» Work order
Your answer must be the lines from the one containing "You are a GUI" through the last line of the records below, copied exactly, with the pictures left out.
======
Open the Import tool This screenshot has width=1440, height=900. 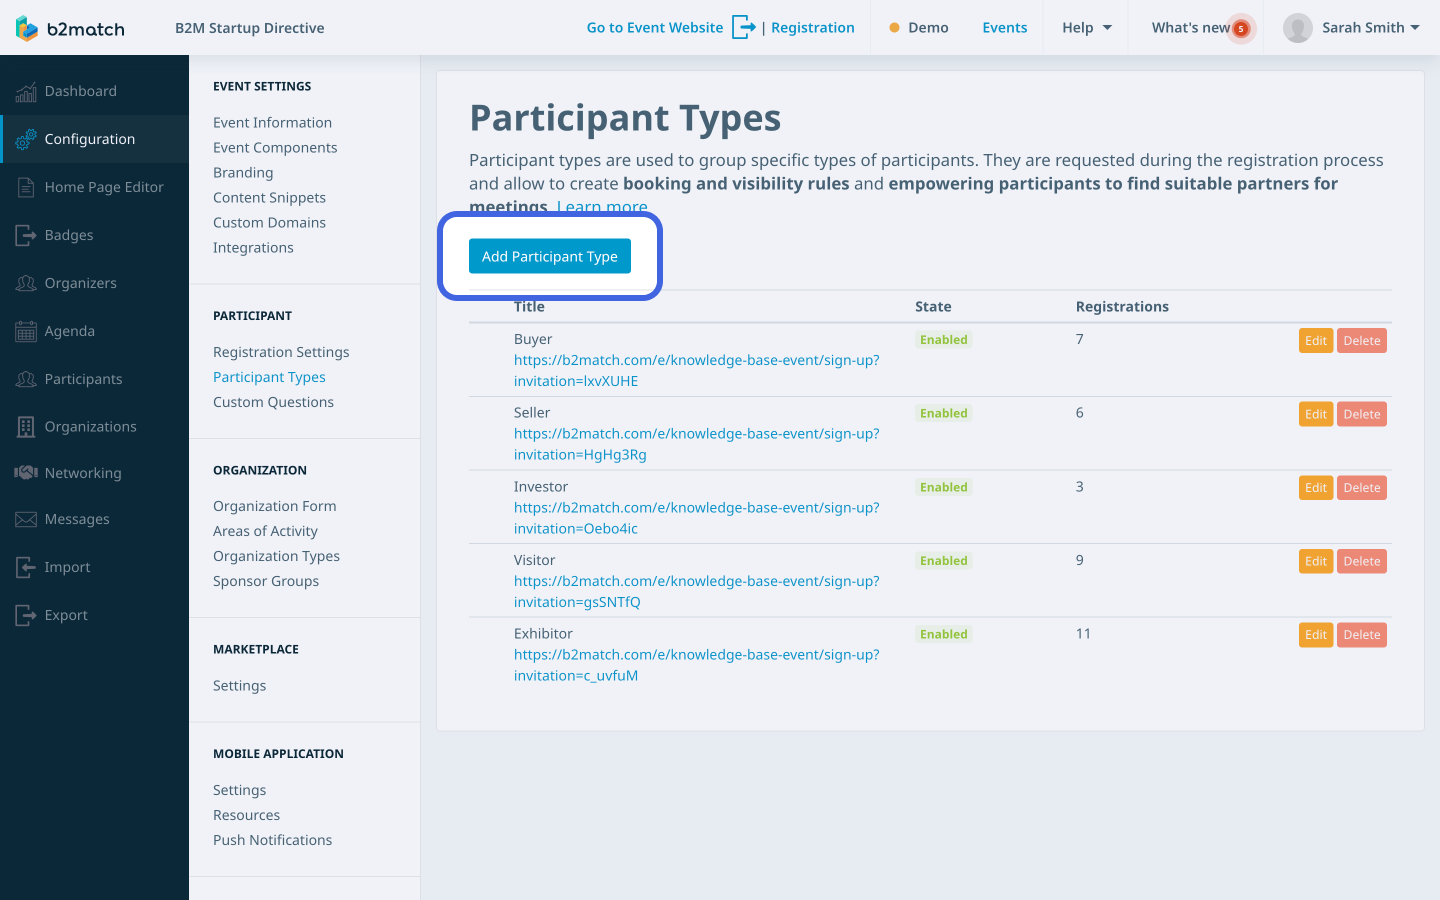tap(67, 567)
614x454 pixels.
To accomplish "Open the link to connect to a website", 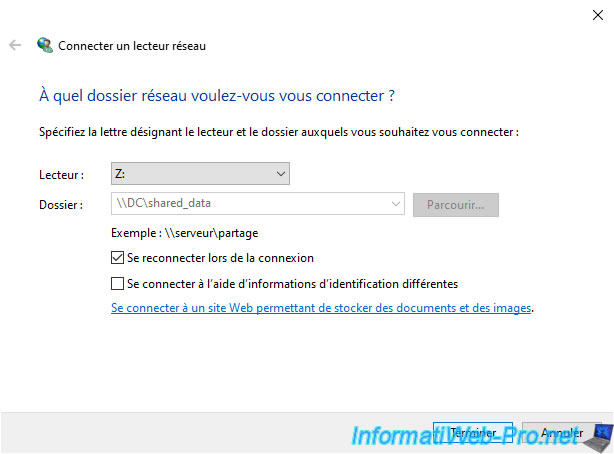I will tap(321, 308).
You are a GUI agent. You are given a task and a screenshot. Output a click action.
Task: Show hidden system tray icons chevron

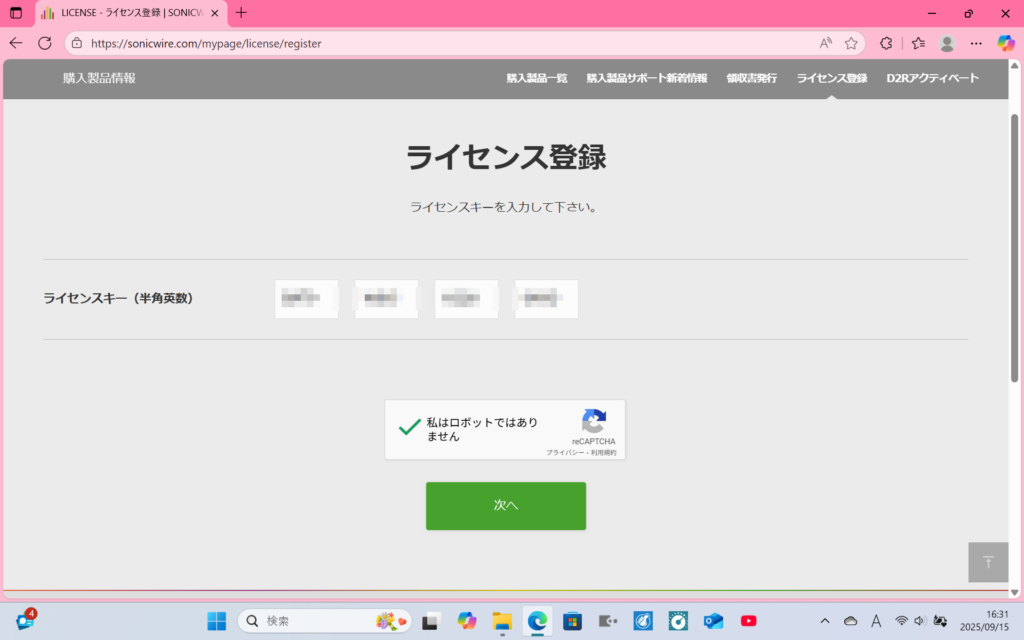click(x=824, y=621)
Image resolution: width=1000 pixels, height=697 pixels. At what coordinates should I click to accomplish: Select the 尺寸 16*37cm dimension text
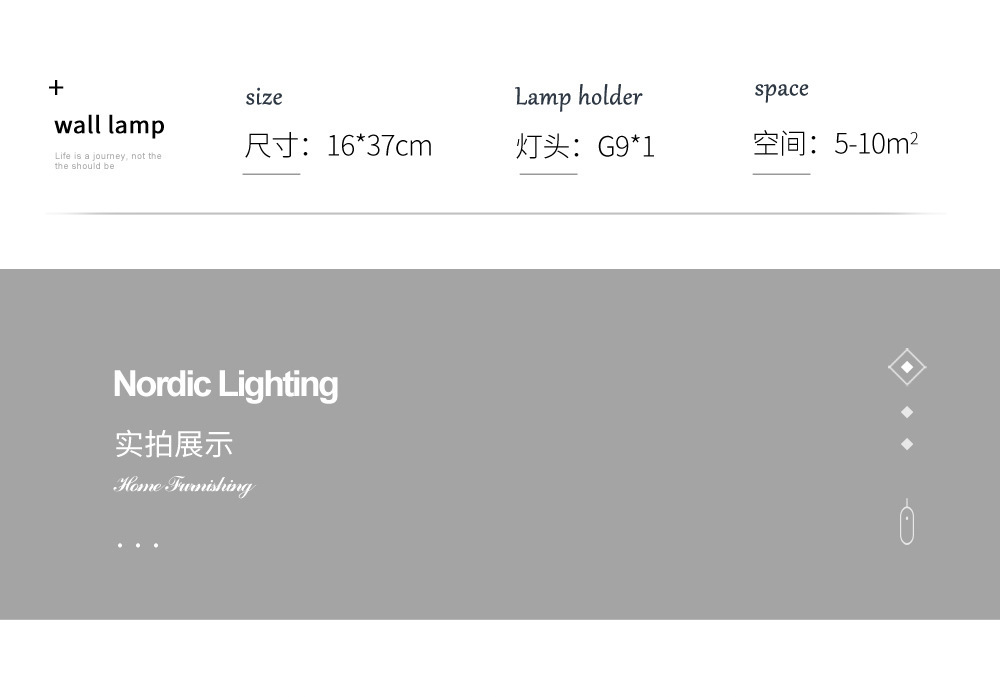coord(338,146)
======
» Exercise solution
You are a GUI agent. You are given a task and a screenshot. Output a click action.
Task: Show hidden system tray icons chevron

click(x=824, y=621)
Image resolution: width=1000 pixels, height=697 pixels. At what coordinates should I click to accomplish: Select the 尺寸 16*37cm dimension text
coord(338,146)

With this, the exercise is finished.